What you have to do:
Two lines below mark the span: the one containing "Click the 一键卸下" and the one containing "This screenshot has height=720, width=1152.". Set down both, plus every line between, exactly as they stand, and nothing else.

Data in this exercise:
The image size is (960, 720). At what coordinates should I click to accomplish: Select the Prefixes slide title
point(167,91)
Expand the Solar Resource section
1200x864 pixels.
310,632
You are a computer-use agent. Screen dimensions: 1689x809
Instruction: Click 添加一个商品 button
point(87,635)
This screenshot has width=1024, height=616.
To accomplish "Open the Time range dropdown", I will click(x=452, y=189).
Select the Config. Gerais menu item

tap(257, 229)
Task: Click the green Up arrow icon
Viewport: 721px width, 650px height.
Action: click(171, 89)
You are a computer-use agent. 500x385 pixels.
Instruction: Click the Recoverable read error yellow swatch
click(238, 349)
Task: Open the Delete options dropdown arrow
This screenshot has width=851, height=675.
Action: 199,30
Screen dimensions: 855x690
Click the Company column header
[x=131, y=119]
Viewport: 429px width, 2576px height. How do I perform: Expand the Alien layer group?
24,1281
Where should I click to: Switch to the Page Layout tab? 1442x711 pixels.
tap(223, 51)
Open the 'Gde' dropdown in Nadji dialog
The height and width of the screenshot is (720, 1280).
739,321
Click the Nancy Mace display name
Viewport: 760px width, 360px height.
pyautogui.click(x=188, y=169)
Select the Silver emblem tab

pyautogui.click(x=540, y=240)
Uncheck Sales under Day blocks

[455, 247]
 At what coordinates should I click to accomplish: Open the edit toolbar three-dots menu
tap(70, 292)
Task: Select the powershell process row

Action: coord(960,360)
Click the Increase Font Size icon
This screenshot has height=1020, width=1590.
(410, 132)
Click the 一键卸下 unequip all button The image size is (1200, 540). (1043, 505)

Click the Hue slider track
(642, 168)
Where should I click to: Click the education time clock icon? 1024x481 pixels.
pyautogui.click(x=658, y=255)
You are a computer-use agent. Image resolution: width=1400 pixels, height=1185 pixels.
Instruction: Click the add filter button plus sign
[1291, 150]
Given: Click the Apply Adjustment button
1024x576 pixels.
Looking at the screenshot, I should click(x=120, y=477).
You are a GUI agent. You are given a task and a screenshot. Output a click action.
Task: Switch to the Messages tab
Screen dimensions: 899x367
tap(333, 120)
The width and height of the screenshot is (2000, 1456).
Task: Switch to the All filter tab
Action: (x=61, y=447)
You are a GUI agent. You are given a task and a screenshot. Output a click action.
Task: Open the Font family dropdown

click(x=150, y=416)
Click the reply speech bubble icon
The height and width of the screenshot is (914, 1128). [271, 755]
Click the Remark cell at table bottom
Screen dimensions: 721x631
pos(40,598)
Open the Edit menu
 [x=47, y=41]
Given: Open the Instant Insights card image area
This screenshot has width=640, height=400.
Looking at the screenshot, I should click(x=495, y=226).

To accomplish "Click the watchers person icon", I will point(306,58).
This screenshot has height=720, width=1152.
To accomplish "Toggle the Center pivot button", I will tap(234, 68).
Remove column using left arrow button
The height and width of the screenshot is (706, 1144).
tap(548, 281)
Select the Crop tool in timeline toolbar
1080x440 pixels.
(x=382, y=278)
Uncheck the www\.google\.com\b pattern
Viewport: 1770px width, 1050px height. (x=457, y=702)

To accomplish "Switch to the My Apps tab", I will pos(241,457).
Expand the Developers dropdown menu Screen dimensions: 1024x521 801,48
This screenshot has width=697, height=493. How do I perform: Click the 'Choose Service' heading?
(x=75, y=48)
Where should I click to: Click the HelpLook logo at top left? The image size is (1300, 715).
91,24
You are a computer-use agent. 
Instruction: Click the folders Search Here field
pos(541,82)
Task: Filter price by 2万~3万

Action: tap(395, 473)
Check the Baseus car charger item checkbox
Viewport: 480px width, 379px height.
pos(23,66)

Response box:
Click the 一键卸下 unequip all button The image size is (1200, 540). (1043, 505)

Click the Hue slider track
(642, 168)
Where should I click to: Click the education time clock icon? 1024x481 pixels.
pyautogui.click(x=658, y=255)
You are a computer-use agent. Image resolution: width=1400 pixels, height=1185 pixels.
Instruction: Click the add filter button plus sign
[1291, 150]
Given: Click the Apply Adjustment button
1024x576 pixels.
Looking at the screenshot, I should click(x=120, y=477).
You are a GUI agent. You are given a task and a screenshot. Output a click action.
Task: Switch to the Messages tab
Screen dimensions: 899x367
tap(333, 120)
The width and height of the screenshot is (2000, 1456).
Task: Switch to the All filter tab
Action: (x=61, y=447)
You are a GUI agent. You are given a task and a screenshot. Output a click action.
Task: Open the Font family dropdown

click(x=150, y=416)
Click the reply speech bubble icon
The height and width of the screenshot is (914, 1128). [271, 755]
Click the Remark cell at table bottom
Screen dimensions: 721x631
pos(40,598)
Open the Edit menu
 [x=47, y=41]
Given: Open the Instant Insights card image area
This screenshot has width=640, height=400.
Looking at the screenshot, I should click(x=495, y=226).

To accomplish "Click the watchers person icon", I will point(306,58).
This screenshot has height=720, width=1152.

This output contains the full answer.